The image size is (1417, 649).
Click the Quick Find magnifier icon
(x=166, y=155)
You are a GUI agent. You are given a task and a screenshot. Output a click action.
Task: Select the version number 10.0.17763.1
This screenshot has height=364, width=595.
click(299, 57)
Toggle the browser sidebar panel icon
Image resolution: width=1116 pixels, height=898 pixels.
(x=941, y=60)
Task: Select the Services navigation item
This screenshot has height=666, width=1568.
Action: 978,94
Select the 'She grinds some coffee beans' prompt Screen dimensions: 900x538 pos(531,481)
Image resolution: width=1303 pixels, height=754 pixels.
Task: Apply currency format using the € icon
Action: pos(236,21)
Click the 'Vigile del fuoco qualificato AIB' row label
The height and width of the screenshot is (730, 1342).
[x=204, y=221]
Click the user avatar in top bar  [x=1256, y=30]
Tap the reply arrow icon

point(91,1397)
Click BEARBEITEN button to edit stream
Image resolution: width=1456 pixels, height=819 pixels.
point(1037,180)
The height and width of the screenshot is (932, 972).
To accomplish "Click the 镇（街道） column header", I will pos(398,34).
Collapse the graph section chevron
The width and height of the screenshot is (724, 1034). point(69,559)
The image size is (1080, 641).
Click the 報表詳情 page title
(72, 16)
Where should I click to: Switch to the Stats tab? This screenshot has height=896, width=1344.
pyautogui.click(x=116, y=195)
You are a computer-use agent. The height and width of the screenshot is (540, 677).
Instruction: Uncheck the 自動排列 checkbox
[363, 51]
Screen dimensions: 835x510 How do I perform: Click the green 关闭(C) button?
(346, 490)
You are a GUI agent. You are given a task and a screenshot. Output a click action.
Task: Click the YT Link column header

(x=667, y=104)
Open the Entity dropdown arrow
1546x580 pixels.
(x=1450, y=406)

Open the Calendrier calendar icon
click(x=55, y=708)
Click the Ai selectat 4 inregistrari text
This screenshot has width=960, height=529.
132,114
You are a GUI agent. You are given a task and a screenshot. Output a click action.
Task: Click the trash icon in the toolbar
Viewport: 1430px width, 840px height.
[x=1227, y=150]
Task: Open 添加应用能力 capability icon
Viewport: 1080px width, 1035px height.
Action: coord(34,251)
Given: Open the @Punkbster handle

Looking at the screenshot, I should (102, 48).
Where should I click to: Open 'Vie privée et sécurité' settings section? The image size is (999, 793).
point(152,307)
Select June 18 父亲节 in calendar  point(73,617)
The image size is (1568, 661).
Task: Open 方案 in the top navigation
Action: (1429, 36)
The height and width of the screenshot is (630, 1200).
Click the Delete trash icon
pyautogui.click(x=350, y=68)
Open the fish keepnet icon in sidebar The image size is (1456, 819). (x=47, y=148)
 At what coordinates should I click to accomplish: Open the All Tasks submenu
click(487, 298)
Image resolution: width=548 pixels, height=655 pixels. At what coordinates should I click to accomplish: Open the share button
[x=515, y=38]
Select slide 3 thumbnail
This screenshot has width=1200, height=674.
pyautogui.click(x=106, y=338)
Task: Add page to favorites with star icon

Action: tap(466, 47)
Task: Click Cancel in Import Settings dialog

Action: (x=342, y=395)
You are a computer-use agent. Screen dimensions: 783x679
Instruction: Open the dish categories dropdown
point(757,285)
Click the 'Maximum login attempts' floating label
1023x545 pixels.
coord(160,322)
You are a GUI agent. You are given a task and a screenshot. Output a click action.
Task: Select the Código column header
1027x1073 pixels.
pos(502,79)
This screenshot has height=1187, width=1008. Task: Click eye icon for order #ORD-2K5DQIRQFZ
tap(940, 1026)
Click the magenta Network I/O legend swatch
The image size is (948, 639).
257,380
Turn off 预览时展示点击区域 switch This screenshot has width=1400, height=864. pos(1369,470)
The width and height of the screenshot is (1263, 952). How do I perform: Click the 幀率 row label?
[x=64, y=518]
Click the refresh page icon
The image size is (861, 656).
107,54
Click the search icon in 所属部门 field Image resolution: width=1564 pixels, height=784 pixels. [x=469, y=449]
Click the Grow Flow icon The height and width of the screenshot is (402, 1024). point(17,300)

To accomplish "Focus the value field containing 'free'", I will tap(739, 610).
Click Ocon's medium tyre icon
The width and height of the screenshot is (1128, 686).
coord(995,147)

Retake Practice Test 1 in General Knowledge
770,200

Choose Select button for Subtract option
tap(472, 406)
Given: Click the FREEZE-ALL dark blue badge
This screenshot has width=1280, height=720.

WHAT YOU HAVE TO DO
Copy out every record above exactly as written.

YOUR SOLUTION
The image size is (1417, 649).
Click the Quick Find magnifier icon
(x=166, y=155)
You are a GUI agent. You are given a task and a screenshot. Output a click action.
Task: Select the version number 10.0.17763.1
This screenshot has height=364, width=595.
click(299, 57)
Toggle the browser sidebar panel icon
Image resolution: width=1116 pixels, height=898 pixels.
(x=941, y=60)
Task: Select the Services navigation item
This screenshot has height=666, width=1568.
Action: 978,94
Select the 'She grinds some coffee beans' prompt Screen dimensions: 900x538 pos(531,481)
Image resolution: width=1303 pixels, height=754 pixels.
Task: Apply currency format using the € icon
Action: pos(236,21)
Click the 'Vigile del fuoco qualificato AIB' row label
The height and width of the screenshot is (730, 1342).
[x=204, y=221]
Click the user avatar in top bar  [x=1256, y=30]
Tap the reply arrow icon

point(91,1397)
Click BEARBEITEN button to edit stream
Image resolution: width=1456 pixels, height=819 pixels.
point(1037,180)
The height and width of the screenshot is (932, 972).
To accomplish "Click the 镇（街道） column header", I will pos(398,34).
Collapse the graph section chevron
The width and height of the screenshot is (724, 1034). point(69,559)
The image size is (1080, 641).
Click the 報表詳情 page title
(72, 16)
Where should I click to: Switch to the Stats tab? This screenshot has height=896, width=1344.
pyautogui.click(x=116, y=195)
You are a computer-use agent. The height and width of the screenshot is (540, 677).
Instruction: Uncheck the 自動排列 checkbox
[363, 51]
Screen dimensions: 835x510 How do I perform: Click the green 关闭(C) button?
(346, 490)
You are a GUI agent. You are given a task and a screenshot. Output a click action.
Task: Click the YT Link column header

(x=667, y=104)
Open the Entity dropdown arrow
1546x580 pixels.
(x=1450, y=406)

Open the Calendrier calendar icon
click(x=55, y=708)
Click the Ai selectat 4 inregistrari text
This screenshot has width=960, height=529.
132,114
You are a GUI agent. You are given a task and a screenshot. Output a click action.
Task: Click the trash icon in the toolbar
Viewport: 1430px width, 840px height.
[x=1227, y=150]
Task: Open 添加应用能力 capability icon
Viewport: 1080px width, 1035px height.
Action: coord(34,251)
Given: Open the @Punkbster handle

Looking at the screenshot, I should (102, 48).
Where should I click to: Open 'Vie privée et sécurité' settings section? The image size is (999, 793).
point(152,307)
Select June 18 父亲节 in calendar  point(73,617)
The image size is (1568, 661).
Task: Open 方案 in the top navigation
Action: (1429, 36)
The height and width of the screenshot is (630, 1200).
Click the Delete trash icon
pyautogui.click(x=350, y=68)
Open the fish keepnet icon in sidebar The image size is (1456, 819). (x=47, y=148)
 At what coordinates should I click to accomplish: Open the All Tasks submenu
click(487, 298)
Image resolution: width=548 pixels, height=655 pixels. At what coordinates should I click to accomplish: Open the share button
[x=515, y=38]
Select slide 3 thumbnail
This screenshot has width=1200, height=674.
pyautogui.click(x=106, y=338)
Task: Add page to favorites with star icon

Action: tap(466, 47)
Task: Click Cancel in Import Settings dialog

Action: (x=342, y=395)
You are a computer-use agent. Screen dimensions: 783x679
Instruction: Open the dish categories dropdown
point(757,285)
Click the 'Maximum login attempts' floating label
1023x545 pixels.
coord(160,322)
You are a GUI agent. You are given a task and a screenshot. Output a click action.
Task: Select the Código column header
1027x1073 pixels.
pos(502,79)
This screenshot has height=1187, width=1008. Task: Click eye icon for order #ORD-2K5DQIRQFZ
tap(940, 1026)
Click the magenta Network I/O legend swatch
The image size is (948, 639).
257,380
Turn off 预览时展示点击区域 switch This screenshot has width=1400, height=864. pos(1369,470)
The width and height of the screenshot is (1263, 952). How do I perform: Click the 幀率 row label?
[x=64, y=518]
Click the refresh page icon
The image size is (861, 656).
107,54
Click the search icon in 所属部门 field Image resolution: width=1564 pixels, height=784 pixels. [x=469, y=449]
Click the Grow Flow icon The height and width of the screenshot is (402, 1024). point(17,300)

To accomplish "Focus the value field containing 'free'", I will tap(739, 610).
Click Ocon's medium tyre icon
The width and height of the screenshot is (1128, 686).
coord(995,147)

Retake Practice Test 1 in General Knowledge
770,200

Choose Select button for Subtract option
tap(472, 406)
Given: Click the FREEZE-ALL dark blue badge
This screenshot has width=1280, height=720.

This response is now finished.